If all parties can agree to an off-site mitigation plan, the Nez Perce Tribe will allow the Cherrylane Bridge replacement project to go forward despite the recent discovery of tribal artifacts at the construction site.
The Nez Perce County Commission issued a stop-work order on the bridge Monday, halting construction just before it was set to begin in earnest next week. County Deputy Prosecutor Nance Ceccarelli said Thursday that county officials only learned of the discoveries last week, despite tribal communications early last month with federal and state agencies involved in the project.
She didn’t know why the county was apparently excluded from disclosures, despite being the lead agency on the project during its development over the last 20 years. Commissioners expressed surprise and dismay at a Monday meeting before approving the stop-work order, which is set to take effect at noon today.
But in a sign that an agreement may be at hand, the commissioners will hold a special meeting at 11 a.m. today to reconsider the order.
Responding to a request for comment from the Lewiston Tribune, tribal spokeswoman Kayeloni Scott outlined the series of events that led up to the discoveries at such a late date.
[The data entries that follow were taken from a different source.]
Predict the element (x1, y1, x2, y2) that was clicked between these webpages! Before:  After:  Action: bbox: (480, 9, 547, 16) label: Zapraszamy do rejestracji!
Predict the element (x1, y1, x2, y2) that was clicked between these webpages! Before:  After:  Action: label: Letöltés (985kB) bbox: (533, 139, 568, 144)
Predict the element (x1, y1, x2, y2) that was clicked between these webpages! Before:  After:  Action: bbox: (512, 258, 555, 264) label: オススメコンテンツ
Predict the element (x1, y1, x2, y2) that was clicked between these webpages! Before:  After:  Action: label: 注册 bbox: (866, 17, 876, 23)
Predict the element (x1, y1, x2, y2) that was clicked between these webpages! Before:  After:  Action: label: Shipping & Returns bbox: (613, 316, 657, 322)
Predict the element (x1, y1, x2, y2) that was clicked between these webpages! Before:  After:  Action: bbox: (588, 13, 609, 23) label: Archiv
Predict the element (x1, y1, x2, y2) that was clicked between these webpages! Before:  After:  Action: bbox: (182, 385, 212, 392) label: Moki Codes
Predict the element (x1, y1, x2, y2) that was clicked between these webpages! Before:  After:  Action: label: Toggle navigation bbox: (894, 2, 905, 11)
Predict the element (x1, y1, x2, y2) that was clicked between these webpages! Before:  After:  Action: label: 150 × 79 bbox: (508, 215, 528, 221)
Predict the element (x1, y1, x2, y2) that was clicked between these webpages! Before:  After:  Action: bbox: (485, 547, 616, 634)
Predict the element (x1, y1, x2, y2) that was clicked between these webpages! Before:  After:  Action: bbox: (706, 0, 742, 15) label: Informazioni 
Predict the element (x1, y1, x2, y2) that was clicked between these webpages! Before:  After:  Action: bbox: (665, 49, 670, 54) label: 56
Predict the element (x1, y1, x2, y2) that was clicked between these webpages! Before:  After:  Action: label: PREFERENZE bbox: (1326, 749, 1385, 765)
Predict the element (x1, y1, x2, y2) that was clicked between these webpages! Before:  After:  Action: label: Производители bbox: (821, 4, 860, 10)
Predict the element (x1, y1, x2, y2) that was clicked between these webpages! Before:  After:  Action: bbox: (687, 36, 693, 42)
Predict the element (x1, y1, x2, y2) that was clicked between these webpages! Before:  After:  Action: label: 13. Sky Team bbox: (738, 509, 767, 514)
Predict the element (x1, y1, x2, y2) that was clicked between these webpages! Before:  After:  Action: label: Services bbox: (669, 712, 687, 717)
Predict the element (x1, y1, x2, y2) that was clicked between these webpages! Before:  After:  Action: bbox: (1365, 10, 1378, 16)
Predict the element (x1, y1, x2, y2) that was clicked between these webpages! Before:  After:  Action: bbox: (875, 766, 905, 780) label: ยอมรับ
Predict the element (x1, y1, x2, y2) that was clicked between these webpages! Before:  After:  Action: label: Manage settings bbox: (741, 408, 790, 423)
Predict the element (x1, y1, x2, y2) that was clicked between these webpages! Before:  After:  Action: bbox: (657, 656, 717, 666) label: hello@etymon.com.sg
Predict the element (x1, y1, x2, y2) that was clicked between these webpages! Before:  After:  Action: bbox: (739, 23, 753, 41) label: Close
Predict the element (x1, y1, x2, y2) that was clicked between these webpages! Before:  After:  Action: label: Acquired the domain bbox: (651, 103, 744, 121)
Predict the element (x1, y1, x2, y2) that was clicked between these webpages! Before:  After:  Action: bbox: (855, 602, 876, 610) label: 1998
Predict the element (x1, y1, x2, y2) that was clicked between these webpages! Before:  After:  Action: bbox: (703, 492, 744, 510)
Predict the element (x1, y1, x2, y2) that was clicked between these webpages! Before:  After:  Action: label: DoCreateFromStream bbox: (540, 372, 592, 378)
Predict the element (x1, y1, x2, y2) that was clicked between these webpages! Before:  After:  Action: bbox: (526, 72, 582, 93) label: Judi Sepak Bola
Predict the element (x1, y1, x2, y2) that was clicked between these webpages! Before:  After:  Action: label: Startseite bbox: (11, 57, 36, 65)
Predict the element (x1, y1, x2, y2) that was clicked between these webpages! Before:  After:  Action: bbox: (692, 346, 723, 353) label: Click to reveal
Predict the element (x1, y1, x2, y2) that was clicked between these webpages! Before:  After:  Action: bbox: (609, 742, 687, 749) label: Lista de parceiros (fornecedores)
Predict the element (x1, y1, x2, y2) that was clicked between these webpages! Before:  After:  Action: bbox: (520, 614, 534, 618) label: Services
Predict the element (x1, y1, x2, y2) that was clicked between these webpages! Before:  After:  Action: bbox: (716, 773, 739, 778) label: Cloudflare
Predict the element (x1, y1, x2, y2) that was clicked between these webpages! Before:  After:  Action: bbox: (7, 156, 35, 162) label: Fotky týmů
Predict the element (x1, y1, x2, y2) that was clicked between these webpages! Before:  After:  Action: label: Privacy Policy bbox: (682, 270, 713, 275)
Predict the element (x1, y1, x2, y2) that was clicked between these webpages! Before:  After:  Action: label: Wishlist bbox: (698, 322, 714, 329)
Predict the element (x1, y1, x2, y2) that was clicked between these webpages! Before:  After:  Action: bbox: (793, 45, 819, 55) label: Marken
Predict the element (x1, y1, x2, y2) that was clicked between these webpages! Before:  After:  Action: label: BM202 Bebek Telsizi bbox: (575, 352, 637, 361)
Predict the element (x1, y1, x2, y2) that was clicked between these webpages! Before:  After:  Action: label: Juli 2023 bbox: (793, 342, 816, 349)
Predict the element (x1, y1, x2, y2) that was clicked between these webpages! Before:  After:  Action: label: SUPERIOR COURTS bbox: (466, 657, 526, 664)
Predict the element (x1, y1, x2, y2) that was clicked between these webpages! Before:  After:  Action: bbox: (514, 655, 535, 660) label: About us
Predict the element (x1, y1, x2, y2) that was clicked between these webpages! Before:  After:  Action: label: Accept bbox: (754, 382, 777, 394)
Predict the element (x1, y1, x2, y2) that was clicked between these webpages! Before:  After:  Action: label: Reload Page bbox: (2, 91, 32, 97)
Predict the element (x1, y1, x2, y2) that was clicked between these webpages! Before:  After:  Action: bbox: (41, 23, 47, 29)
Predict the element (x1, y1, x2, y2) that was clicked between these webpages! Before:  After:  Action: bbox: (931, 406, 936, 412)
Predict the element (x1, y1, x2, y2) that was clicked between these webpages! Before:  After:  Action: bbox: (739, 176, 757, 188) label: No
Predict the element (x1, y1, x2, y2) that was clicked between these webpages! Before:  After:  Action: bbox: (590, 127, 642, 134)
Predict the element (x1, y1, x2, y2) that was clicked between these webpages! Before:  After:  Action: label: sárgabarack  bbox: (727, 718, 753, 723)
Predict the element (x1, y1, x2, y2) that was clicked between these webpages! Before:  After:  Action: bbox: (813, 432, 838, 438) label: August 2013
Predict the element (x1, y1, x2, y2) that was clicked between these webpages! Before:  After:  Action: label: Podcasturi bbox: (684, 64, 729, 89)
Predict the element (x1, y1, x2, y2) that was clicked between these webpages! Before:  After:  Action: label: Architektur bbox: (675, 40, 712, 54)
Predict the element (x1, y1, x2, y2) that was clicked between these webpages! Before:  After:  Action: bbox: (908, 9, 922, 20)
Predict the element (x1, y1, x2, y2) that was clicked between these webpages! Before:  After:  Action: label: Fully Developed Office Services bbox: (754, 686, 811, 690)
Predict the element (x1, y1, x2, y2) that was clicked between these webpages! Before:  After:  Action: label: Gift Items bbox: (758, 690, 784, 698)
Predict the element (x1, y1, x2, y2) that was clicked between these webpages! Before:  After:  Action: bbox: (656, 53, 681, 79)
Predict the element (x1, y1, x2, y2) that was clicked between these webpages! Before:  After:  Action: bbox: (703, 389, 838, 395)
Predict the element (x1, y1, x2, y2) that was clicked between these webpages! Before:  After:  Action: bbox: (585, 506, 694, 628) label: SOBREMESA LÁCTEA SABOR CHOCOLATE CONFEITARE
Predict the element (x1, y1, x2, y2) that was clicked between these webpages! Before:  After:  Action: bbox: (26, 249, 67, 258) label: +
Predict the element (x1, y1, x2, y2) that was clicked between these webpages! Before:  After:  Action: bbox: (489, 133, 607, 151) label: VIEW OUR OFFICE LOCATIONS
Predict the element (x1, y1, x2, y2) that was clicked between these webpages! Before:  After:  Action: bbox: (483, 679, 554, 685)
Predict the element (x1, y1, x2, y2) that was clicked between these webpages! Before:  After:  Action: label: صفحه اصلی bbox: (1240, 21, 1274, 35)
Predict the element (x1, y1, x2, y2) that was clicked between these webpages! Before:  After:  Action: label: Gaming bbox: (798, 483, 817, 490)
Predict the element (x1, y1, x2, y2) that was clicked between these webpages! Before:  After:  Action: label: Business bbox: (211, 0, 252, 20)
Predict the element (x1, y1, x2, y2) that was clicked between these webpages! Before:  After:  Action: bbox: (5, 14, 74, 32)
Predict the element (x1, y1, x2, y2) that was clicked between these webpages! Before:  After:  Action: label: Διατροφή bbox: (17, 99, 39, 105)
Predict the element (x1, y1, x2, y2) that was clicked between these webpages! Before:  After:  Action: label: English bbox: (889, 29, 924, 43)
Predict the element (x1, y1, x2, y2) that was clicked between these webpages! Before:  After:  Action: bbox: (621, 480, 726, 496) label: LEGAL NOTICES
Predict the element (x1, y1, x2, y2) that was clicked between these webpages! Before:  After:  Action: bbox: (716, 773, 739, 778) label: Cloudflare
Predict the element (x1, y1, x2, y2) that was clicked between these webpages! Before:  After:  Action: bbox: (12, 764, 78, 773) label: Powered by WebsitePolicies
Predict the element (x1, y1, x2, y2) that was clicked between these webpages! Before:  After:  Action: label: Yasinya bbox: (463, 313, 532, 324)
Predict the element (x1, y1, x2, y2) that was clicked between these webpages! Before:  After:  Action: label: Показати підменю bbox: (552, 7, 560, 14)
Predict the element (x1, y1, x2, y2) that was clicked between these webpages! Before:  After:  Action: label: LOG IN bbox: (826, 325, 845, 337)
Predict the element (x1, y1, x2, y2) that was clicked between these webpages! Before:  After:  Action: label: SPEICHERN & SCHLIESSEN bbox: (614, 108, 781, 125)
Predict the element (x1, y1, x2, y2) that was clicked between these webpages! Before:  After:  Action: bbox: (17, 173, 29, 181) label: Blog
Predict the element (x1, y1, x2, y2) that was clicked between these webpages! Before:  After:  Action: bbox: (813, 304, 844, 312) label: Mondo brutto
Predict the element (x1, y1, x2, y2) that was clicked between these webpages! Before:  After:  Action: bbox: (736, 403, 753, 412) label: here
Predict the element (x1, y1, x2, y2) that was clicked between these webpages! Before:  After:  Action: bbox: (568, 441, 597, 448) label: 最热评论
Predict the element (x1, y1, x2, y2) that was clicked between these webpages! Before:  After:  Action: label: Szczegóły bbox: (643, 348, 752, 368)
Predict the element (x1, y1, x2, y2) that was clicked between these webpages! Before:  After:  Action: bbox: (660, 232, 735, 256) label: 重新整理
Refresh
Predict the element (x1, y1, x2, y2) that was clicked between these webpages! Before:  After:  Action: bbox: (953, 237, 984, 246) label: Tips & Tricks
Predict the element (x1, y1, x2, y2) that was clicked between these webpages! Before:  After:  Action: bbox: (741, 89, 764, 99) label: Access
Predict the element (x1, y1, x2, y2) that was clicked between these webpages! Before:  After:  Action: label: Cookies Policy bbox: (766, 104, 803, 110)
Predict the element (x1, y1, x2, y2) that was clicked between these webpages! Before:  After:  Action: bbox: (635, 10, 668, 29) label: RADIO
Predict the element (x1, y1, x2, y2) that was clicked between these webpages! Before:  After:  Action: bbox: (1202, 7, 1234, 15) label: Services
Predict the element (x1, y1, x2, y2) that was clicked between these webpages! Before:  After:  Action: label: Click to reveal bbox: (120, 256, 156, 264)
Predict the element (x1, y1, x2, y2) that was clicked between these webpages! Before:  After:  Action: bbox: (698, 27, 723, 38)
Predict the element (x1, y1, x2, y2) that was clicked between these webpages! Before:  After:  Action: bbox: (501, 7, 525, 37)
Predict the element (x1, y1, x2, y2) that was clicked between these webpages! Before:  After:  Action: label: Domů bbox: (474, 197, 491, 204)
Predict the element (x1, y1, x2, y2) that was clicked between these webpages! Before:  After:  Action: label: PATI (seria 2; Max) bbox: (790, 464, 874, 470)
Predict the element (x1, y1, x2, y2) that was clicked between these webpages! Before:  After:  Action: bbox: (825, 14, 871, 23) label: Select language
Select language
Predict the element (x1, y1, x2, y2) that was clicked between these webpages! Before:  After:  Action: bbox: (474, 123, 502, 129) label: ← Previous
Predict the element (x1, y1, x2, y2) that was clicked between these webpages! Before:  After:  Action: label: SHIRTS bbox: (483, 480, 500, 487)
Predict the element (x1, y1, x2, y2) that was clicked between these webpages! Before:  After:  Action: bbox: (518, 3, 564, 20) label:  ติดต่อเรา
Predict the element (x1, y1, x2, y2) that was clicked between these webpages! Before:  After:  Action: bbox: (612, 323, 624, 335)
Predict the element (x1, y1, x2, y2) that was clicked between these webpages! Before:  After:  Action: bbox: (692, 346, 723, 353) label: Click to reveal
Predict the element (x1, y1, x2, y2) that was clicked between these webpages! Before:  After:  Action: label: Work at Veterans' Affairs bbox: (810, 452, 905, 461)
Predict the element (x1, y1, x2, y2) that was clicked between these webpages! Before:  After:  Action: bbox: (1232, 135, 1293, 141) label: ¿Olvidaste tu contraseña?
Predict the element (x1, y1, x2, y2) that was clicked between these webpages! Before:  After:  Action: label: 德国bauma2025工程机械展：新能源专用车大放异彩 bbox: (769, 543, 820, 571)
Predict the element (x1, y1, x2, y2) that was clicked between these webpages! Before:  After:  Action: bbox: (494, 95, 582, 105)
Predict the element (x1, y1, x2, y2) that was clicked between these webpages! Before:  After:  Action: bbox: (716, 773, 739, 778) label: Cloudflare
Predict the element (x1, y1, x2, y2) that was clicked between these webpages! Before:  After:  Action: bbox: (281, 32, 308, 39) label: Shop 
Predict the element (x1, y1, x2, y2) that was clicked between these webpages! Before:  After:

Scott noted that since the $21 million project is almost entirely funded with U.S. Federal Highway Administration dollars, it is subject to the National Historic Preservation Act. The act requires the identification of cultural resources and directs government agencies to “avoid, minimize or mitigate damage that the project will cause to significant resources,” Scott wrote in a statement.
The tribe reviewed and approved the cultural resource compliance for the project in 2009, since the Tribal Historic Preservation Office and the Federal Highway Administration believed there were no archaeological sites in the area based on a 2008 survey done by an archaeologist working for an engineering contractor, according to Scott. But the archaeologist did not test for subsurface remains.
Then, on March 1, a tribal Cultural Resource Program staff member informed the Historic Preservation Office that he had worked on projects in the area and “personally knew that archaeological resources are present in the project area.”
Scott’s statement said that the Cultural Resource Program coordinated with federal officials, the Idaho Transportation Department, the state Local Highway Technical Assistance Council, construction contractors and Nez Perce County to conduct excavations at the site, which discovered “abundant stone tools and fragments and a hearth” at the 1,800-by-100-foot area in question.
“The positive results were immediately shared with the above parties and (the Nez Perce Tribal Executive Council) on March 9, 2021,” Scott wrote.
In response to questions Thursday about the timing of the discoveries, Scott only said that the tribe is cooperating with all involved entities to keep the project on schedule.
In the statement, Scott said that once the discoveries were made, federal and state officials immediately determined that the project would adversely affect the newly identified site and began discussions with the Tribal Historic Preservation Office to decide how to avoid, minimize or mitigate damage to the site.
All parties agreed that since construction was imminent, avoidance or minimization was not possible without seriously impacting the project schedule and budget.
“The bridge construction will largely destroy the archaeological site, so the adverse effect will be addressed through offsite mitigation roughly equal in value to the costs of archaeological excavation,” Scott wrote.
The parties additionally agreed that construction will not stop for isolated artifacts, but archaeological monitors will be present during excavations to look for buried features like pit houses, tool caches and human burials.
“If any of these are uncovered, work in the location of the find will stop long enough for the find to be documented and treated appropriately,” Scott wrote.
The potential cost of the off-site mitigation — and who will foot the bill — was not discussed in the tribe’s statement. Ceccarelli said the county does not yet have a definitive number.
“We are working cooperatively on reviewing the scope of this aspect of the whole (Cherrylane Bridge) project to achieve resolution as quickly as possible,” Ceccarelli said in an email to the Tribune.
The Tribal Historic Preservation Office has proposed funding the Cultural Resource Program to conduct an ethnographic study of the lower Clearwater River, fund intern positions and train them to conduct the studies with tribal elders. The proposal would also fund additional archaeological work at 10 sites on the lower Snake River, including assessment of their current condition and updating of their paperwork.
Scott said the proposal should be complete today, but the details will be worked out over the next two to three years and shouldn’t affect the bridge construction schedule.
The Local Highway Technical Advisory Council has also asked the Tribal Historic Preservation Office to sign a contract with Nez Perce County to address any inadvertent discoveries of archaeological materials or human remains during construction. A draft of the contract is expected to be finalized soon, according to Scott.